Malgrado l’impostazione ambiziosa, “il contesto istituzionale non è favorevole all'attuazione dell'Agenda 2030”, è l'amara considerazione che Massimo Pallottino, uno dei portavoce della Coalizione italiana contro la povertà (Gcap), ha reso nel corso dell'audizione del 23 luglio presso la commissione Esteri della Camera dove è stato presentato il report “Diritto al cibo. Lo sviluppo sostenibile a partire dai sistemi alimentari”. Dal canto suo, Andrea Stocchiero, responsabile della Federazione Organismi Cristiani Servizio Internazionale Volontario (FOCSIV), denuncia che “821 milioni di persone al mondo ancora soffrono la fame”. Lo stesso numero dell'ultima rilevazione. Il rapporto presentato dalla FOCSIV ricorda che l’1% della popolazione mondiale che guadagna di più (circa 61 milioni di persone) percepisce lo stesso reddito dei 3,5 miliardi di persone più povere, che rappresentano il 56% della popolazione mondiale. Le politiche che hanno incoraggiato la privatizzazione, la flessibilità del lavoro e un ruolo minore per lo Stato hanno contribuito all’aumento delle disuguaglianze fin dagli anni Ottanta.
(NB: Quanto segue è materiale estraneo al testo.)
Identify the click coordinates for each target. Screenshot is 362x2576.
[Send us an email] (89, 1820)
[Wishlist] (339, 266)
Anche se ci sono stati dei progressi negli ultimi anni, questi sono molto lenti. A questa velocità, secondo le stime presentate dalla FOCSIV, ci vorranno 800 anni perché il 20% più povero della popolazione mondiale arrivi a guadagnare solo il 10% del reddito globale. Il rapporto presentato dall'associazione cattolica è centrato sul diritto all'alimentazione, che viene inserito in un approccio integrato. Infatti, “il diritto al cibo significa diritto alla vita, tutela dei diritti economici, sociali e ambientali”, ricorda Stocchiero. Il soggetto centrale dell’analisi di quest'anno è rappresentato dai piccoli agricoltori del Sud del mondo. Purtroppo, il modello di produzione agricola centrato sulle piccole coltivazioni a carattere familiare “si sta sgretolando e non solo a causa dei cambiamenti climatici, ma anche per trattati commerciali internazionali ingiusti”, che danneggiano i produttori più vulnerabili. Forse c'è qualche spiraglio, sottolinea il portavoce Stocchiero: “L'avvio di nuovi negoziati presso le Nazioni Unite può essere un’occasione per mettere al centro dei trattati commerciali i diritti, senza escludere gli ultimi e i più deboli”. Anche la finanza deve porsi al servizio dei diritti dei cittadini, “l'economia reale e i bisogni delle persone. In questo senso è fondamentale un rafforzamento della tassa sulle transazioni finanziarie”.